Le message chrétien est aussi un message politique. Comment situez-vous la place de l’Eglise dans le débat politique?

La place de l’Eglise, dans une société civile libre, est la même que toute autre institution. Elle y agit comme un parti et doit être traitée en tant que tel. Je n’aime pas que l’Eglise, ou l’un de ses représentants, fonde ses revendications sur des raisons théologiques, comme si elle prétendait à une plus haute conception de la vérité. De même, je n’apprécie guère qu’on assimile le christianisme au socialisme. Les besoins de l’économie trouvent trop peu de place dans l’Eglise. Pourtant c’est l’économie qui donne du travail aux gens, et donc de la dignité.

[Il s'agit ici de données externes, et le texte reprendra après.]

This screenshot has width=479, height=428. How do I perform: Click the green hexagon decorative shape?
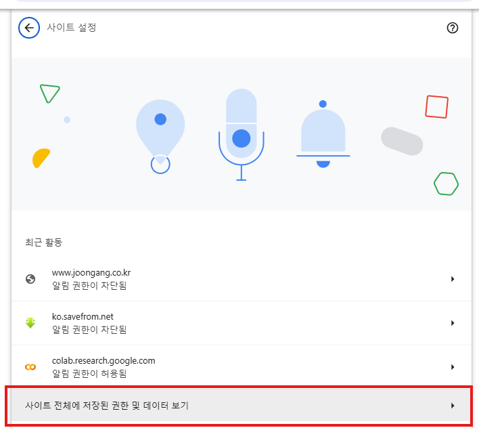coord(446,184)
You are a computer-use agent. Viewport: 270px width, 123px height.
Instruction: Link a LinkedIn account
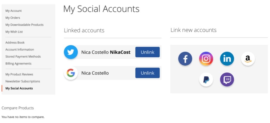[227, 59]
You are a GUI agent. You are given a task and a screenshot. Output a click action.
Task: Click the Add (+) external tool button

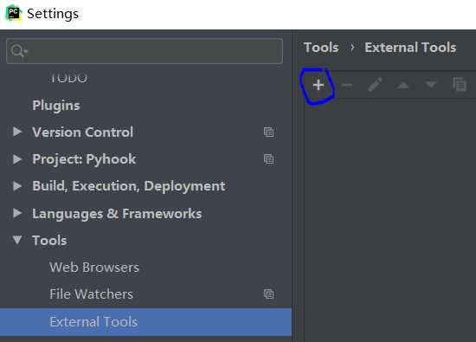(x=318, y=85)

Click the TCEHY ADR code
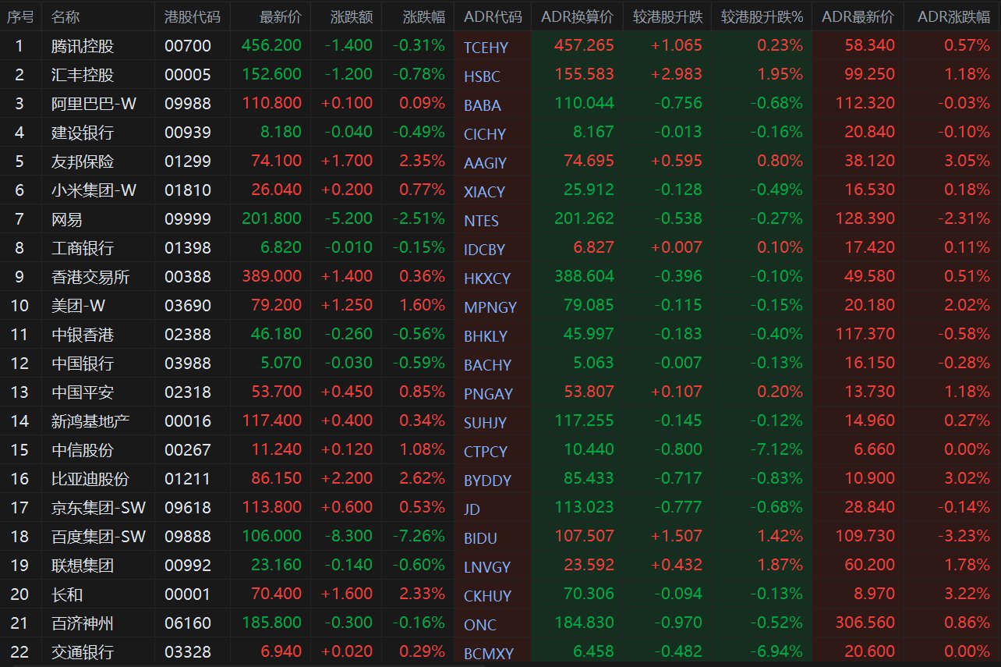click(x=486, y=48)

Les relations entre l’Eglise et la politique ne sont pas toujours exemptes de conflit. Où situez vous la frontière entre activités politiques et ecclésiales?

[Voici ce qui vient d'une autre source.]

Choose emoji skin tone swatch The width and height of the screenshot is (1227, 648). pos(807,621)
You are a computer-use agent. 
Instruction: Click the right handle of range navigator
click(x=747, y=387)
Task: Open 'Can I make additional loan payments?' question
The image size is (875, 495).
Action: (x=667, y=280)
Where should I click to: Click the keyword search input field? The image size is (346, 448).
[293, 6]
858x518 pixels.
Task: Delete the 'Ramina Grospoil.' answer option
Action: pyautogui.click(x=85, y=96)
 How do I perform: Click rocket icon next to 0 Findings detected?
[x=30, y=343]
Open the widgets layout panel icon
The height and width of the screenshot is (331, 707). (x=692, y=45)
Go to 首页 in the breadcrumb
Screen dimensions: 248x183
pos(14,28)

Elle est plutôt floue. Il est de la responsabilité de l’Eglise de savoir dans quelle mesure elle s’engage dans le débat politique. Mais ce n’est pas là le cœur de son engagement, raison pour laquelle les politiciens ne prennent pas la parole durant la messe.

Quels sont les thèmes que vous souhaiteriez aborder avec le président de la Conférence des évêques suisses?

Ils sont nombreux, mais mon thème de prédilection serait la séparation de l’Eglise et de l’Etat (…). Je trouverais très intéressant de connaître les avis, peut-être différents, des évêques sur ce sujet.

L’Eglise catholique a-t-elle ou aurait-elle besoin d’un lobby à Berne?

A mon connaissance, elle n’en a pas – du moins pas de puissant. Reste à savoir si elle en a besoin. Personnellement, je pense que les Eglises nationales devraient s’impliquer davantage. Nous aurons toujours plus de thèmes politiques où la relation entre la religion et l’Etat jouera un rôle important. L’engagement des Eglises – pas seulement celui de l’Eglise catholique – serait une contribution précieuse. (cath.ch-apic/ms/pp)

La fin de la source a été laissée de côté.